Il linguaggio ha perduto il significato vero delle parole perciò il Coro va alla ricerca di quel senso profondo, ormai perso, che ha connotato non solo la parola in quanto tale, ma l’uomo stesso. Infatti in una delle prime apparizioni gli interpreti diranno all’unisono: «Glielo diciamo? – Cosa? – Che abbiamo più di cent’anni che sappiamo volare – Non ci crederebbero – Ma se vedono? – Non credono neppure se vedono. Sono fatti così. – Allora diciamo da dove veniamo. – No. Non crederebbero mai che è lo stesso posto da cui vengono anche loro. – Cosa diciamo allora? – Parliamo del più e del meno. Solo così non hanno paura». Del senso perduto, del nulla, l’uomo non ha paura, ma proprio questo ha svuotato e prosciugato il senso vero dell’arte e del teatro, il cui significato della parola è stato profanato. In questo rituale, quasi sacrificale, si compie un giuramento al teatro e la compagnia del Teatro Valdoca guarda a un passato ancestrale, in cui l’uomo viveva nel mondo naturale e qui, prima ancora del linguaggio, il corpo non è un accessorio ma un protagonista assoluto. Il corpo spesso nudo degli interpreti si deve liberare dagli orpelli e smembrare, per tornare allo stato profondo delle cose, così il corpo diventa corpo dei corpi e il movimento un atto liberatorio che si esprime attraverso movenze di danze folkloristiche ed elementi circensi. La drammaturgia del corpo è stata affidata a Lucia Palladino e la guida al canto a Elena Griggio.

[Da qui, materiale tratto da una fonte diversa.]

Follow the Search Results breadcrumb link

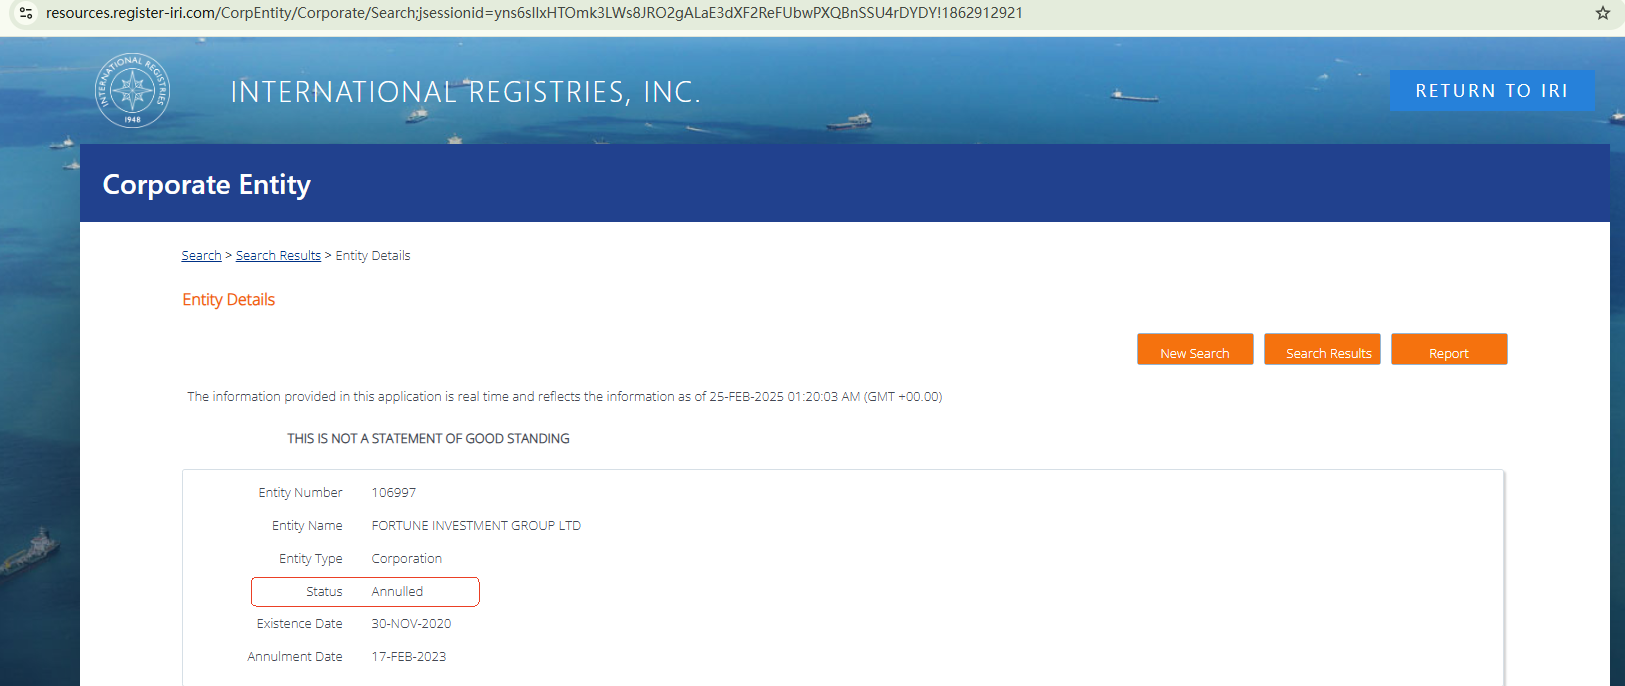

Il coro nella tragedia greca esprimeva punti di vista differenti su una determinata vicenda, sebbene composto da individualità distinte, al contempo però il coro esprime un senso di appartenenza ad una comunità e ad un gruppo come avviene in Giuramenti. A canti in italiano, si uniscono canti in inglese, in tedesco e in altre lingue, infatti l’importante non è la lingua parlata ma la riflessione sulle culture, su linguaggi diversi, per ritrovarne il senso più profondo e riscoprirne il ruolo a teatro così come nella società.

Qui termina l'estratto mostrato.